Yeah, no, just to reiterate what you've said, really, Louise, that we're not expecting differential half-lives between the two products, given that they are chemically very similar, same ligand and just different siRNA cargo. And the clinical data that we've seen is largely supportive of our preclinical data, but we do think that we can probably drive a little bit better efficacy than we've seen already by reducing the dosing interval to 10 weeks. We will see those results as part of the cohort five, CM1, and the subsequent FFHD cohort seven.

Thank you. Our next question goes to Mitchell Kapoor from HC Wainwright. Please go ahead.

Hi. Thanks for taking our question. It's Jade on for Mitchell. So just on elevitis, could you comment on the recent FDA adverse event reporting system listed fatality due to cardiac and breathing issues, which was reported three weeks ago? And if so, how much time has elapsed between the patient receiving elevitis and this incident? How old is the patient? What was their ambulatory status? And do you have any information on the specifics of their DMD mutation? Luis?

So that was a commercially treated patient treated with Levitas nearly 14 months post-treatment. So based on the available information, we analyzed it and it was deemed to be unrelated to the Levitas treatment.

Thank you. Our next question comes from Brian Scorney from Baird. Please go ahead.

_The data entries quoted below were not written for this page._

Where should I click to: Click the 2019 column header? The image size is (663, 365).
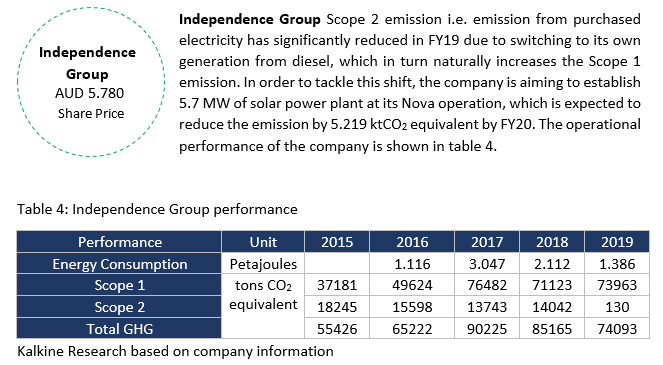pos(617,242)
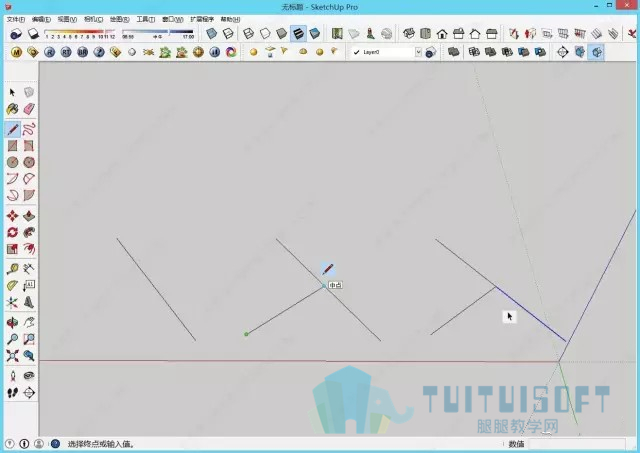640x453 pixels.
Task: Open the 相机(C) menu
Action: point(93,19)
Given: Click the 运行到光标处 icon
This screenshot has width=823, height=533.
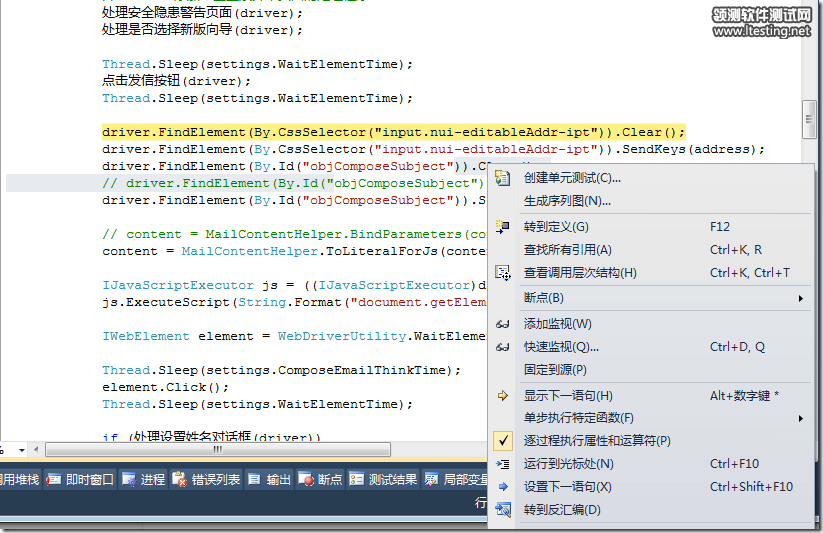Looking at the screenshot, I should coord(503,464).
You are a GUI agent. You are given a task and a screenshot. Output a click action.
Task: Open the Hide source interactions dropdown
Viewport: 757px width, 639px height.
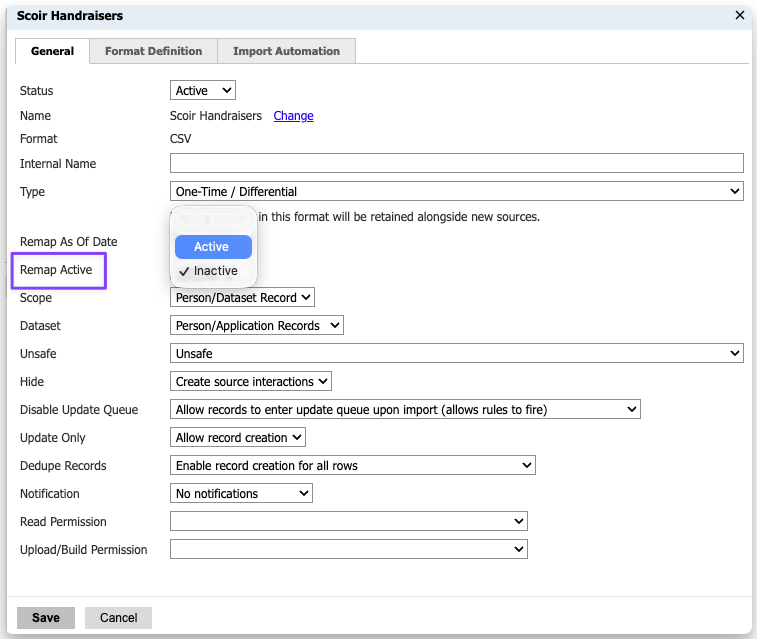pos(251,381)

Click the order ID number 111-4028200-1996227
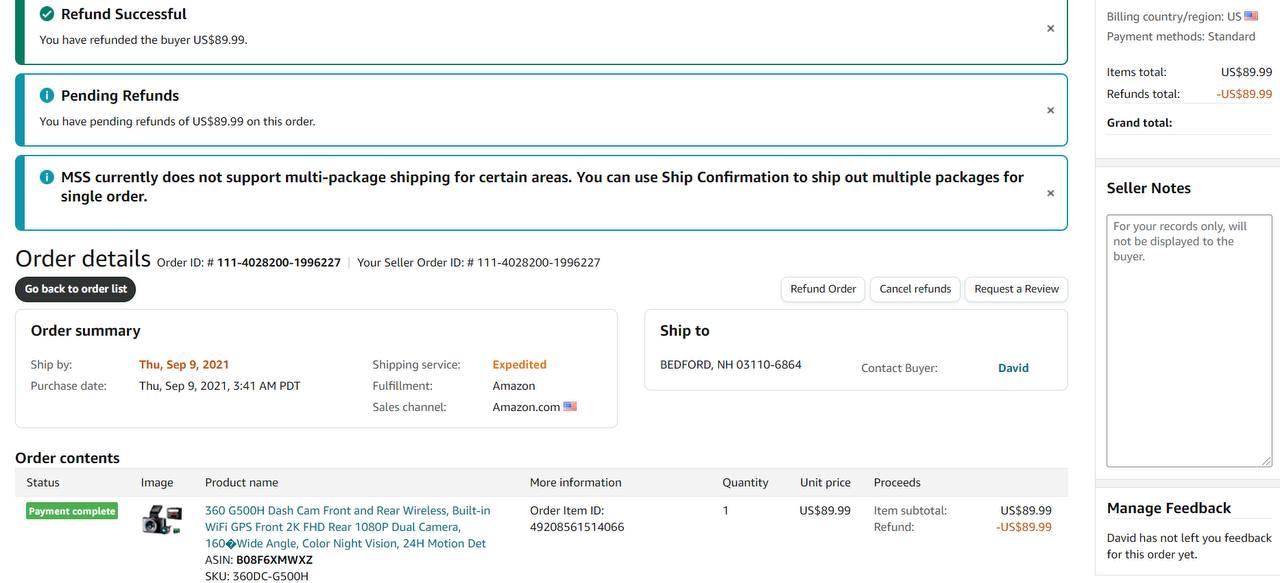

Hi, this is Luke. I'm for Brian. Thanks for taking the question. Just wanted to get an update on your efforts of addressing AAV immunity, maybe to treat lower titer patients or eventual retreatment. Thanks.

Luis?

Sure. So, we've, this data will be presented. So, we have preliminary data from our apheresis study and some preliminary data from the study with Hansa as well. indicating there is some ability to reduce titers in patients that have antibody positive. So this is something that we've paused those studies for now, but something that we will certainly look to in the future and that we do see the potential to lower antibodies and have an effect, but it would need more clinical study.

thank you uh this does conclude the the question and answer session i will now turn it back over to doug ingram for closing remarks yeah thank you for that thank you all for joining us this evening and for your very thoughtful questions you know we are as i said before tracking through 2026 with an enormous amount of opportunity in front of us and we have a very straightforward strategy to capitalize on that opportunity we have four in my view, tremendous therapies, and our goal is to maximize the opportunity with those four approved therapies, first and foremost, for the Duchenne patients who benefit from them, but also for our investors. The second, of course, is our very strong financial position. You will have seen that we were profitable on a gap and a non-gap basis. We have over $750 million in cash and investments We were cash flow positive, if you exclude the Arrowhead payment, and we'll be cash flow positive on a go-forward basis, even in our basest case with respect to our approved therapies. And all of that allows us to fund this very exciting siRNA pipeline and to do it very independently. We've got a lot there, DM1, FSHD, Huntington's disease, IPF, SCA2, SCA1, SCA3, the research programs. We're really excited about them. We've seen some great data. on DM1 and FSHD to lead the way. And we're very excited that the second half of this year to share with you more robust data still on both of those programs, which we think could potentially be best in class. And the fourth pillar of our strategy is our employees. We have a really dedicated group of very seasoned expert folks who, say what you will, have shown nothing but exceptional execution over these many years. And I think taking those four pillars into account, we have one of the most exciting opportunities in front of us that we've had as an organization in our long history. And I look forward over the course of this year to sharing more information on our execution and some of our milestones. And with that, have a lovely evening, everybody.

Thank you for your participation in today's conference. This does conclude the program. You may now disconnect.